La calibration des tests Elisa est indispensable pour limiter à 5% le taux de faux positifs. Les responsables de laboratoires doivent donc résister à la demande de praticiens soucieux de confirmer coûte que coûte, y compris par la modification des seuils de positivité des tests, leur diagnostic de « maladie de Lyme chronique » devant des tableaux cliniques indéterminés.
L’efficacité revendiquée de traitements antibiotiques prolongés, parfois associés à des médicaments antiparasitaires, antifongiques ou anti-inflammatoires, ne repose sur aucune donnée expérimentale probante et ne s’appuie sur aucun essai clinique randomisé contrôlé. A l’inverse, l’inefficacité de l’antibiothérapie prolongée a été démontrée dans plusieurs études randomisées. De telles prescriptions prolongées sont dangereuses pour le malade, avec un risque de développement des résistances bactériennes, elle font courir un risque de perte de chance pour le malade si l’on passe à côté d’une autre maladie (tuberculose, lymphome, SEP…) et elles sont dispendieuses pour l’Assurance maladie.
Un risque de perte de chance pour les malades
L’Académie de médecine appelle les médecins à ne pas nourrir l’angoisse de patients désorientés en leur faisant miroiter le diagnostic de « maladie de Lyme chronique », mais plutôt à les réexaminer et à demander un avis spécialisé. Le « Lyme » est une mauvaise réponse médicale à la question légitime d’un patient qui souffre. Face aux malades souffrant de symptômes chroniques non étiquetés et qui se sentent délaissés, les médecins ne doivent pas céder à la facilité du diagnostic de « maladie de Lyme chronique », ni les soumettre à des traitements prolongés, inutiles et dangereux. Ces malades doivent pouvoir bénéficier d’une prise en charge diagnostique multidisciplinaire. Elle invite les pouvoirs publics à être attentifs à cette dérive.
Au mépris de toute démarche scientifique et forts de leur seule intime conviction, des médecins se sont auto-proclamés « Lyme doctors », alors que certains sont soumis à des liens d’intérêt évidents. Ces médecins entretiennent l’inquiétude chez de nombreux malades en errance diagnostique et nourrissent leurs récriminations infondées en se faisant l’écho en Europe, notamment en France, de l’ILADS (International Lyme and Associated Diseases Society), association non reconnue par les instances officielles outre-Atlantique.
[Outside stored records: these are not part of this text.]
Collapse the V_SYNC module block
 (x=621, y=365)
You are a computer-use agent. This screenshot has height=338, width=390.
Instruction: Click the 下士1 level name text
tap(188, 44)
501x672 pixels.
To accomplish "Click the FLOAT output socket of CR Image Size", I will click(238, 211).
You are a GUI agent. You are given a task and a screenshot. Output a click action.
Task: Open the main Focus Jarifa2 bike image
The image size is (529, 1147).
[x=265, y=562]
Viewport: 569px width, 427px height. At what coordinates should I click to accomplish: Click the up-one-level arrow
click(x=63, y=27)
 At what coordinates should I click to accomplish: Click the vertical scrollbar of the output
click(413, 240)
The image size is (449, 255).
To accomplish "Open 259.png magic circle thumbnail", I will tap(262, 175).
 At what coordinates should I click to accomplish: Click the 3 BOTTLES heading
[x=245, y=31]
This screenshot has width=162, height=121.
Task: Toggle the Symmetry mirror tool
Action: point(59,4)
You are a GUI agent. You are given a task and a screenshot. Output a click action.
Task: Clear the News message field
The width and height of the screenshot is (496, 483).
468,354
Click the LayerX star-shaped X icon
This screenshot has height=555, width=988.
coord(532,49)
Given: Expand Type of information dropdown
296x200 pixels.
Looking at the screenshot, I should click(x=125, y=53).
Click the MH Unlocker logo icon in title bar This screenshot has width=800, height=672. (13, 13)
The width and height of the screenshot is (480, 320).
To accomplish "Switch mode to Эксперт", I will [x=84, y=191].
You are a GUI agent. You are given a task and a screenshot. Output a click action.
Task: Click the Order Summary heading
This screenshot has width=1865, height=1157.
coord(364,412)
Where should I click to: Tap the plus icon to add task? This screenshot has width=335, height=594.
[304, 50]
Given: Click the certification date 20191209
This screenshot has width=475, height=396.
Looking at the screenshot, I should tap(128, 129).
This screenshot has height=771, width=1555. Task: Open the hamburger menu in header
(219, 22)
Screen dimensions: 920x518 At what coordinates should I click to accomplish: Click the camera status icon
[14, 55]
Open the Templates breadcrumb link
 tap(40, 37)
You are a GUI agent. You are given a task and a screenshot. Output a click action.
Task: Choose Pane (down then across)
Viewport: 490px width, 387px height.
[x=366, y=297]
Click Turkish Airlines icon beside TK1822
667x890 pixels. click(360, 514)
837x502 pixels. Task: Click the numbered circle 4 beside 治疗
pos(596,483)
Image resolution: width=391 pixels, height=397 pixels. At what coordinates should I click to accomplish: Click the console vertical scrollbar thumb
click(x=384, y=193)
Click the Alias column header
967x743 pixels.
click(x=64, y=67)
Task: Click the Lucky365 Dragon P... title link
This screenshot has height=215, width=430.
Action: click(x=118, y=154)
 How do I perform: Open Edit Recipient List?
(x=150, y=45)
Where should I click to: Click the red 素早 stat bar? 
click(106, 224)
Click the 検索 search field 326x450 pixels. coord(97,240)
L’Académie de Médecine condamne donc sévèrement les campagnes de désinformation menées par des groupes de pression en quête de judiciarisation et de réparations financières d’un préjudice inexistant.
Rester sur les faits scientifiques
Le protocole national de diagnostic et de soins prévu par le « Plan de lutte contre la maladie de Lyme et les maladies transmissibles par les tiques » devra s’appuyer sur les faits scientifiquement établis et ne devra pas être influencé par des assertions aujourd’hui scientifiquement non fondées.
L’Académie de Médecine confirme la validité des recommandations nationales en vigueur émanant de la 16ème Conférence de consensus du 13 décembre 2006 « Borreliose de Lyme : démarches diagnostiques, thérapeutiques et préventives ». Cette conférence de consensus est cohérente avec toutes les recommandations établies en Europe, y compris en Allemagne, et aux USA.
L’Académie de Médecine met en garde contre toute sollicitation de révision scientifiquement infondée et met solennellement en garde les pouvoirs publics qui, afin de répondre à l’inquiétude de patients en souffrance trompés par des groupes de pression, cèderaient au chantage dont ils sont l’objet, sans référence scientifique, et porteraient ainsi une lourde responsabilité dans l’adoption de mesures inappropriées.